Information given

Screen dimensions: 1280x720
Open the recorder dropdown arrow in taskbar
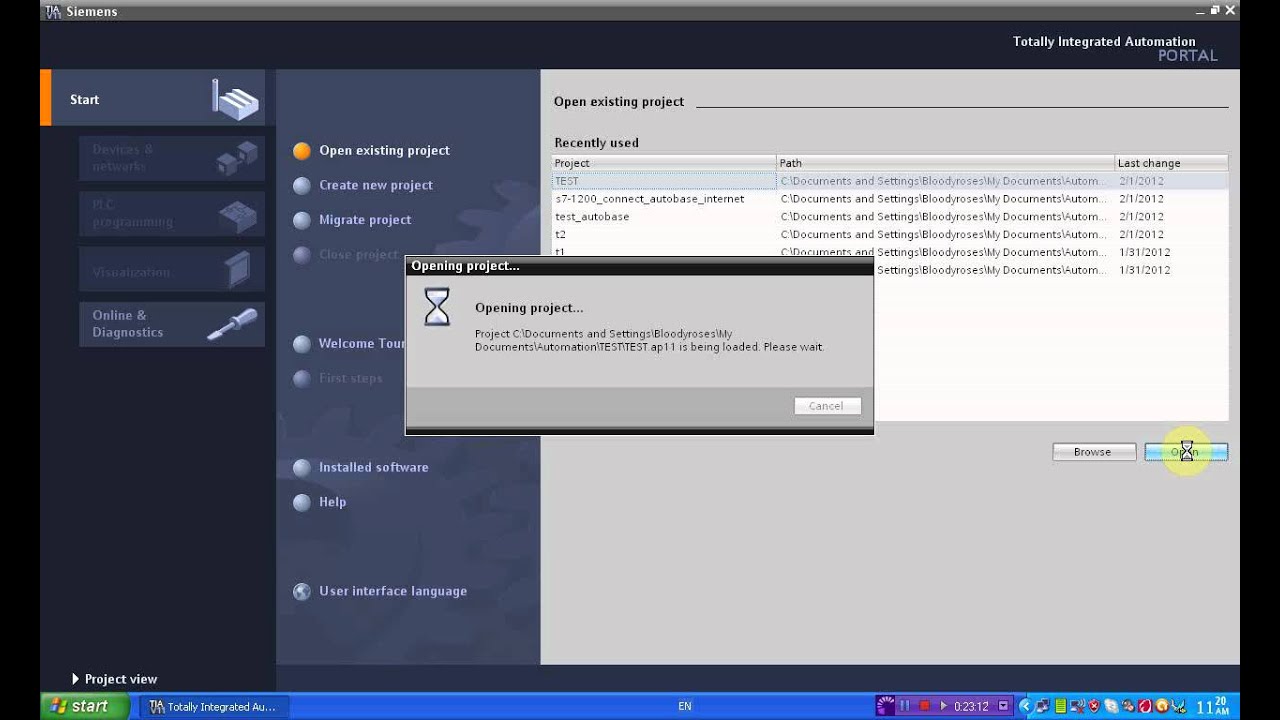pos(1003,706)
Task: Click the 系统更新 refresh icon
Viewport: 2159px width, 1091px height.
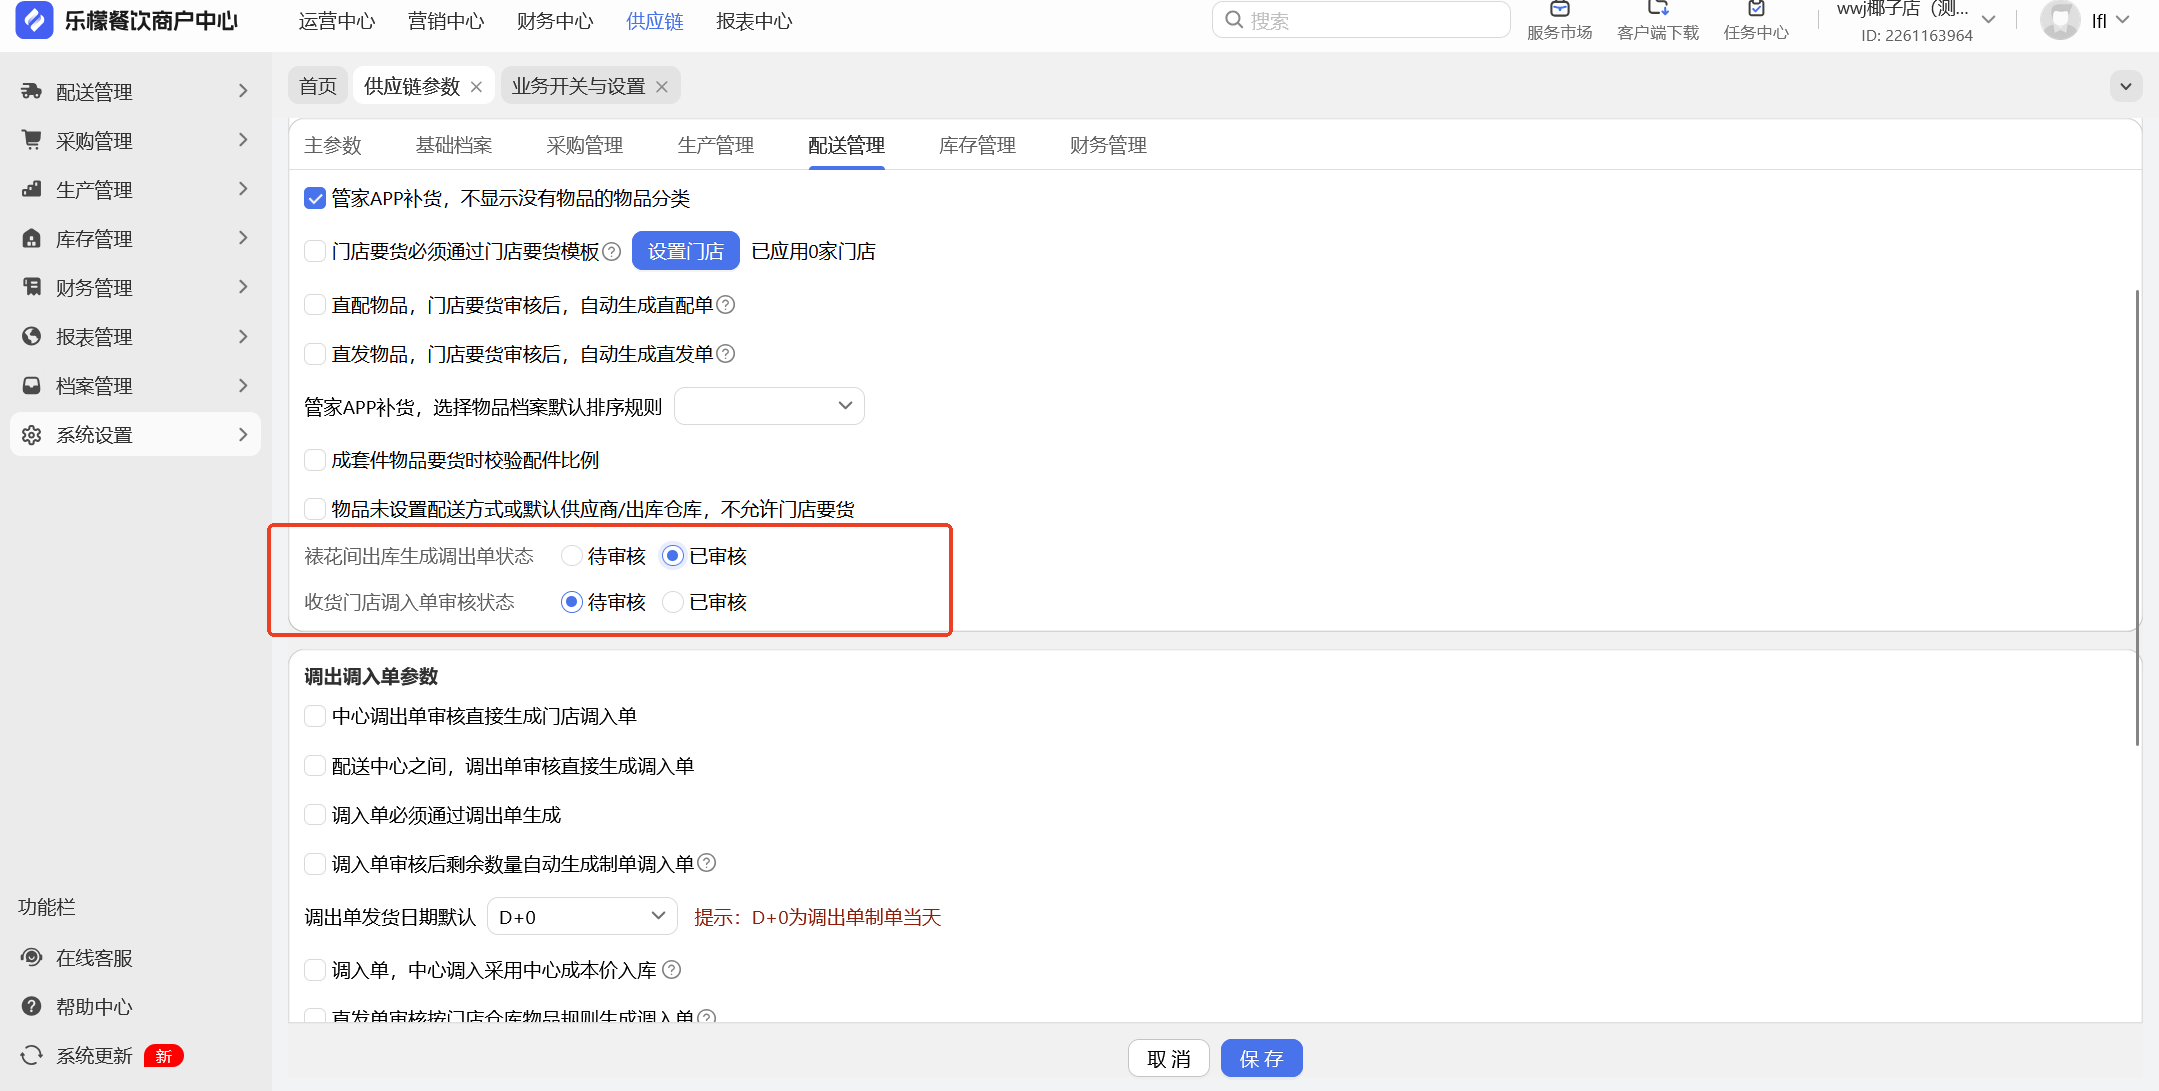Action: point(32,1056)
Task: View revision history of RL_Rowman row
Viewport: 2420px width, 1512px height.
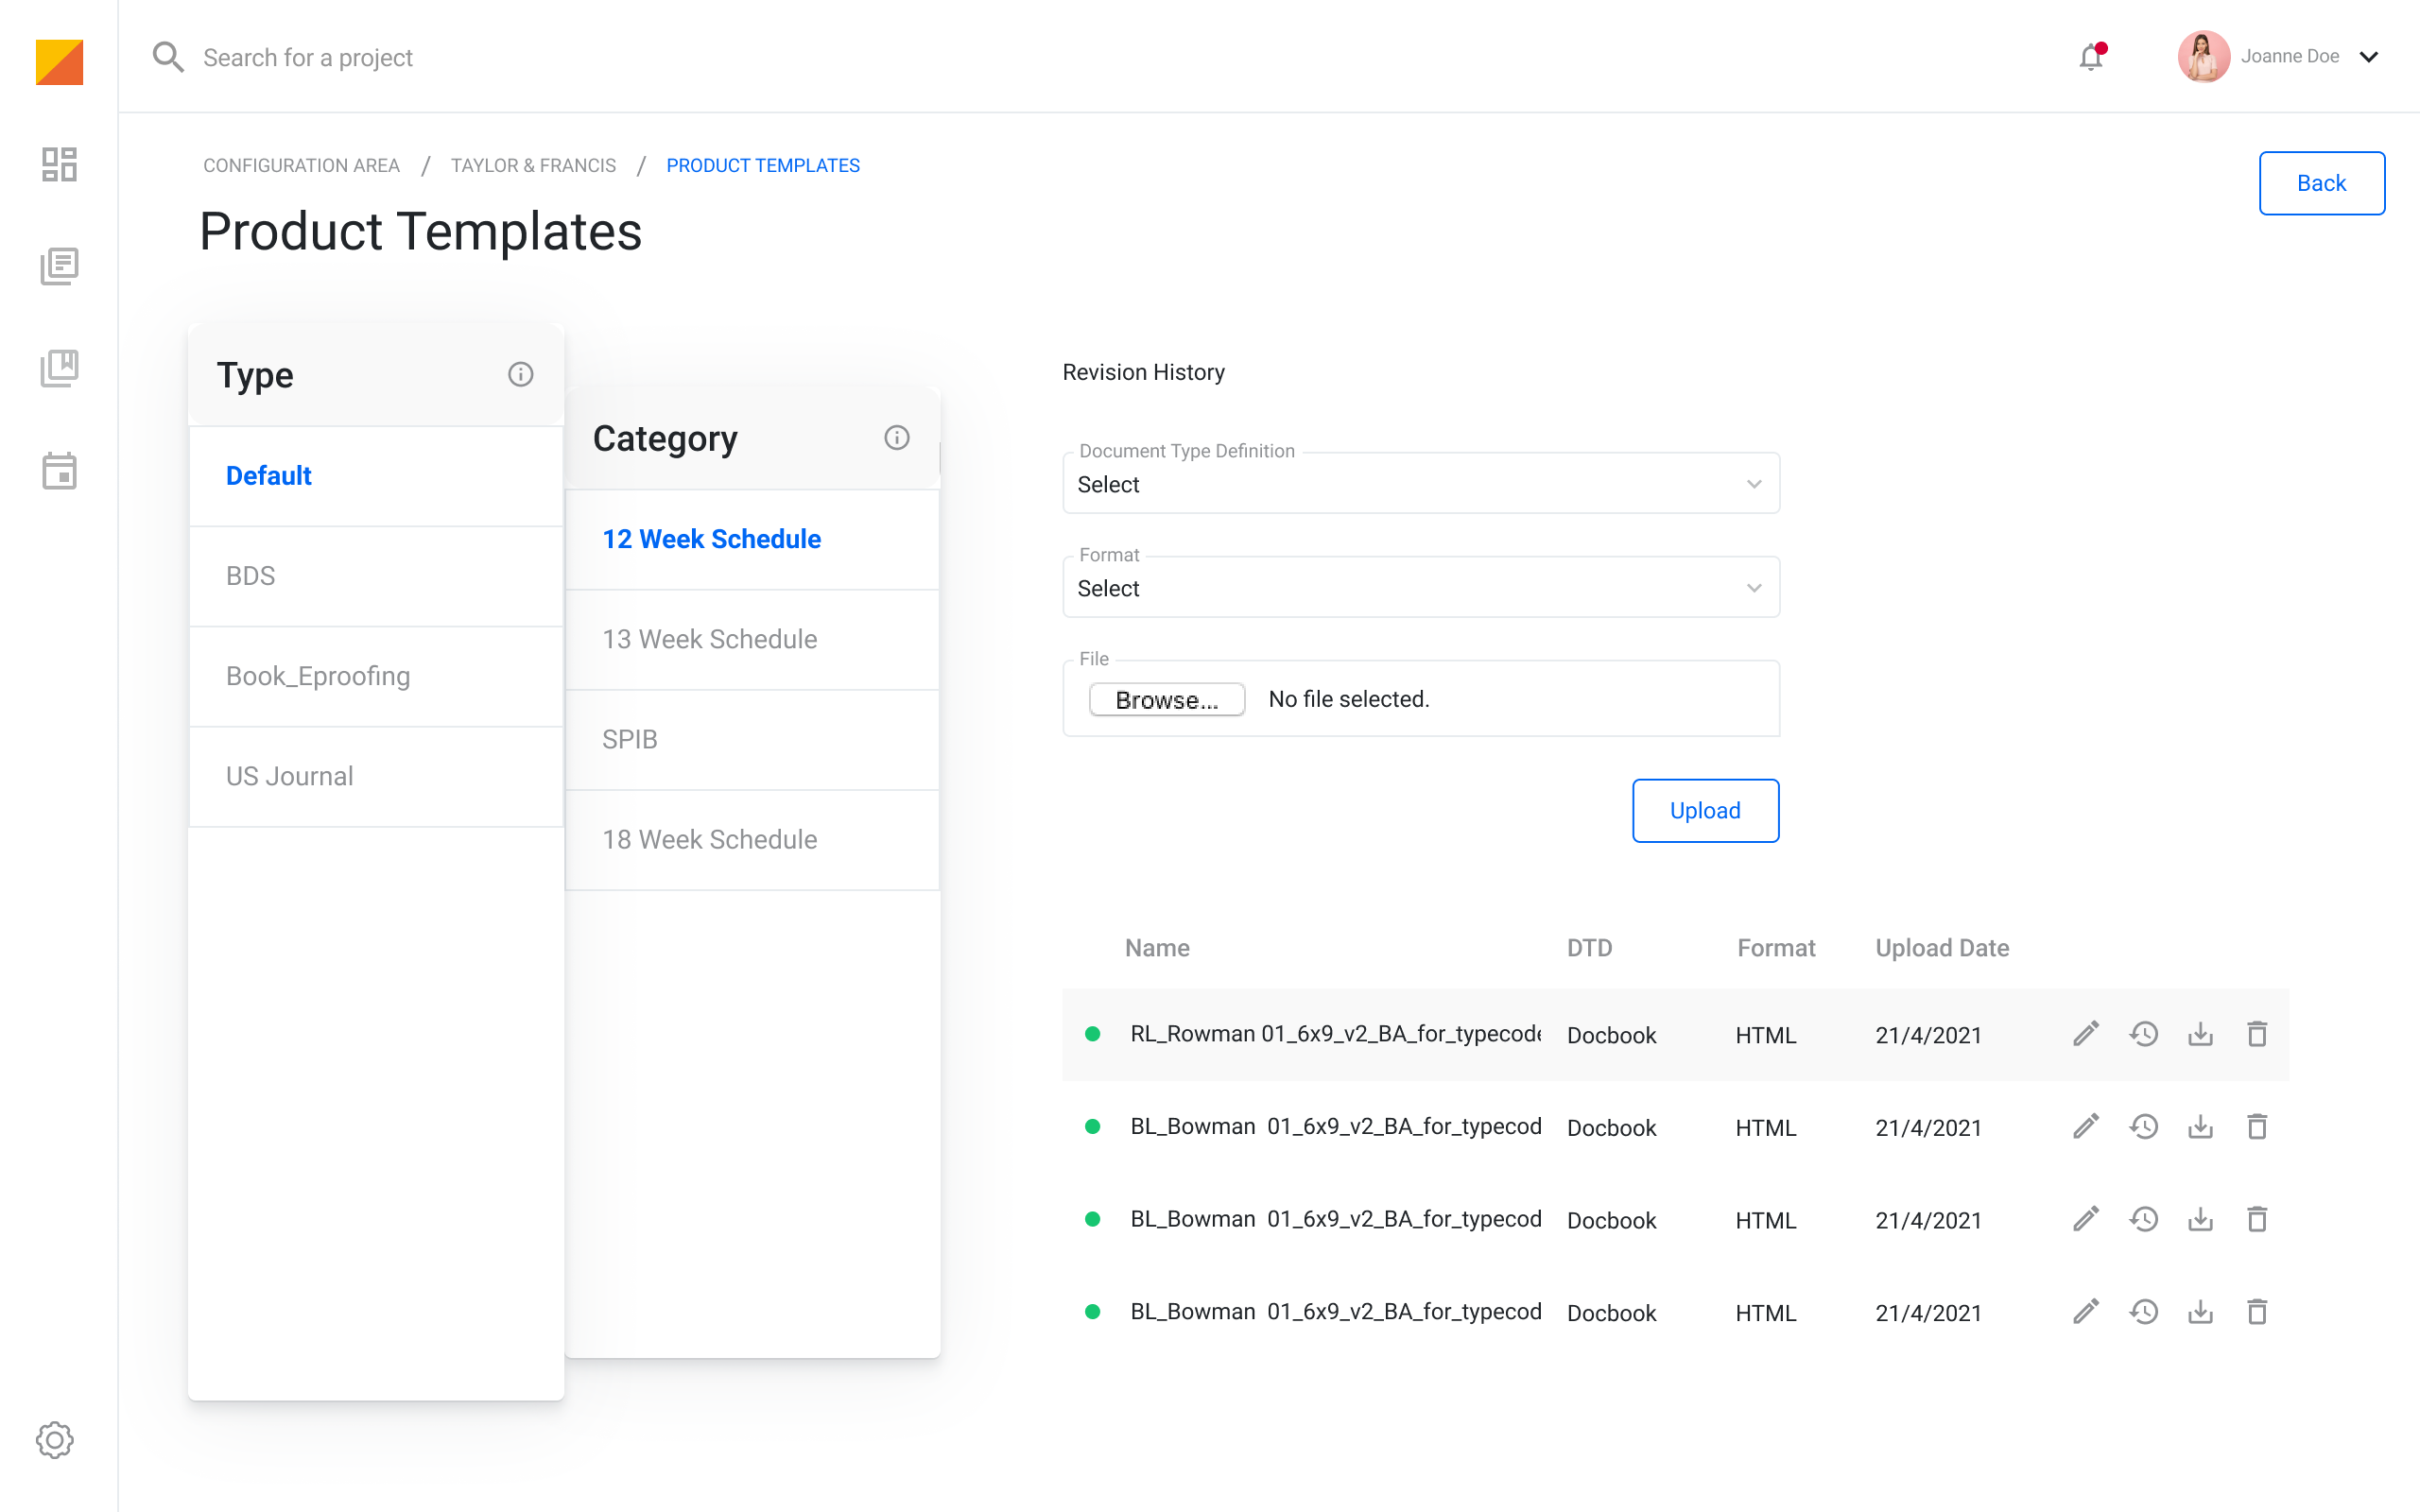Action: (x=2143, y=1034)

Task goal
Print the lines word for word, from the one containing "Task: Click the 系统更新 refresh icon" through the final line above, both included, and leave out the pictures.

Output below
Task: Click the 系统更新 refresh icon
Viewport: 2159px width, 1091px height.
Action: point(32,1056)
Task: View revision history of RL_Rowman row
Viewport: 2420px width, 1512px height.
Action: (x=2143, y=1034)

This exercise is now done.